Kurz hattet Ihr uns, liebe Lobos,

als Ihr eine Folge Eures Pärchenpodcasts »Feel the News« mit »Das Geld reicht nicht!« betiteltet. Da fragten wir uns, was Ihr wohl noch haben wollt: mehr Talkshowauftritte? Eine Homestory in der InTouch? Doch dann hörten wir die ersten zwei Minuten und erfuhren, dass es ausnahmsweise nicht um Euch ging. Ganz im Sinne Eures Formats wolltet Ihr erfühlen, wie es ist, Geldsorgen zu haben, und über diese Gefühle dann diskutieren. Im Disclaimer hieß es dann noch, dass Ihr ganz bewusst über ein Thema sprechen wolltet, das Euch nicht selbst betrifft, um dem eine Bühne zu bieten.

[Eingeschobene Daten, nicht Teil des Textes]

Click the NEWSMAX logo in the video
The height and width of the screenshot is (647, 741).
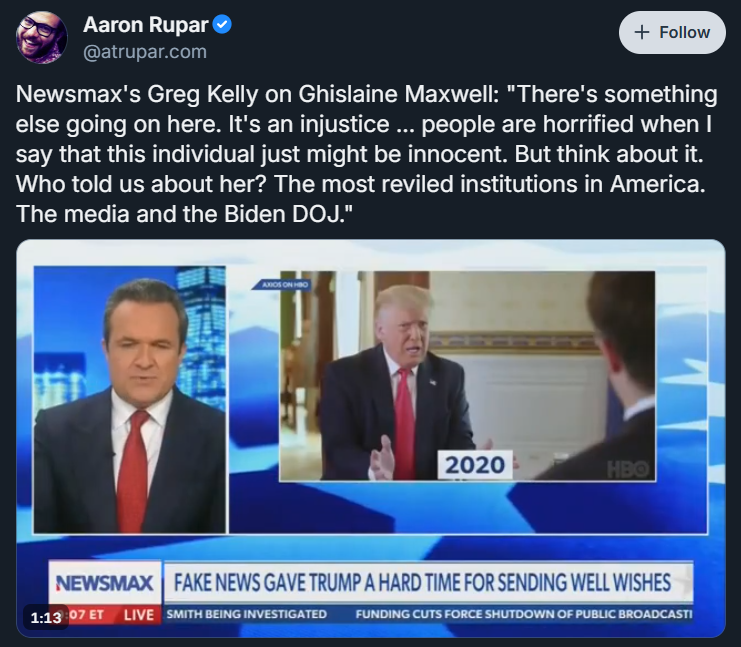coord(105,583)
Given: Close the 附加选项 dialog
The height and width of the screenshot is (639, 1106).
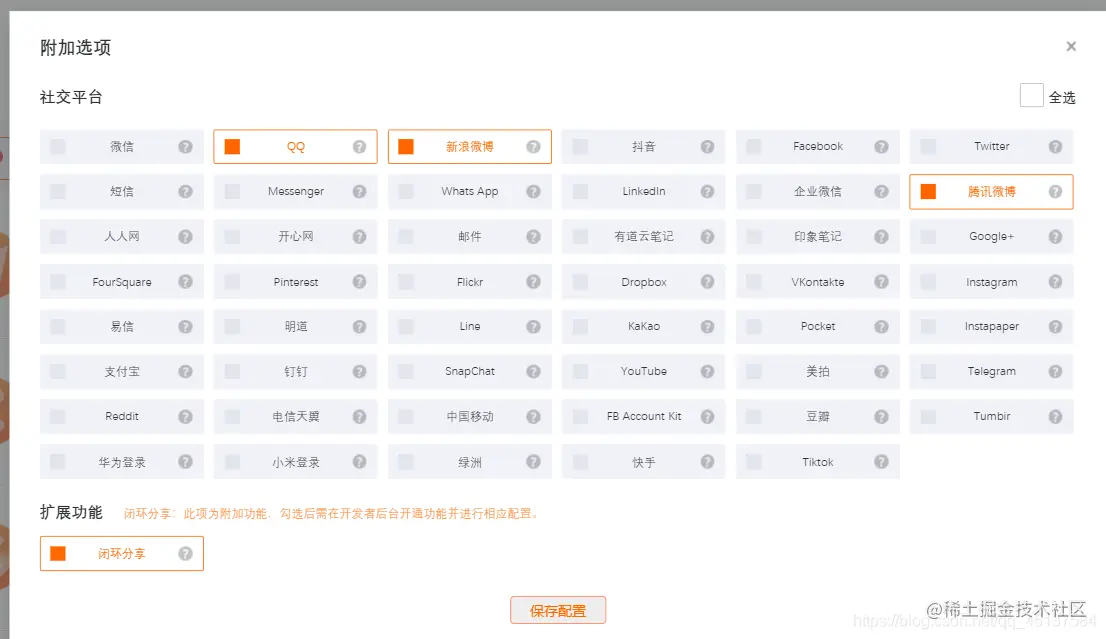Looking at the screenshot, I should (x=1071, y=46).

Ihr als Besserverdienerpärchen mit Loft in Prenzlauer Berg könnt ja auch viel neutraler und besser beurteilen, ob diese Armutsängste der jammernden Low Performer wirklich angebracht sind. Leider haben wir dann nicht mehr mitbekommen, ob unser Gefühl, Geldnöte zu haben, berechtigt ist, da wir gleichzeitig Regungen der Wohlstandsverwahrlosung und Realitätsflucht wahrnahmen, die wir nur durch das Abschalten Eures Podcasts loswerden konnten.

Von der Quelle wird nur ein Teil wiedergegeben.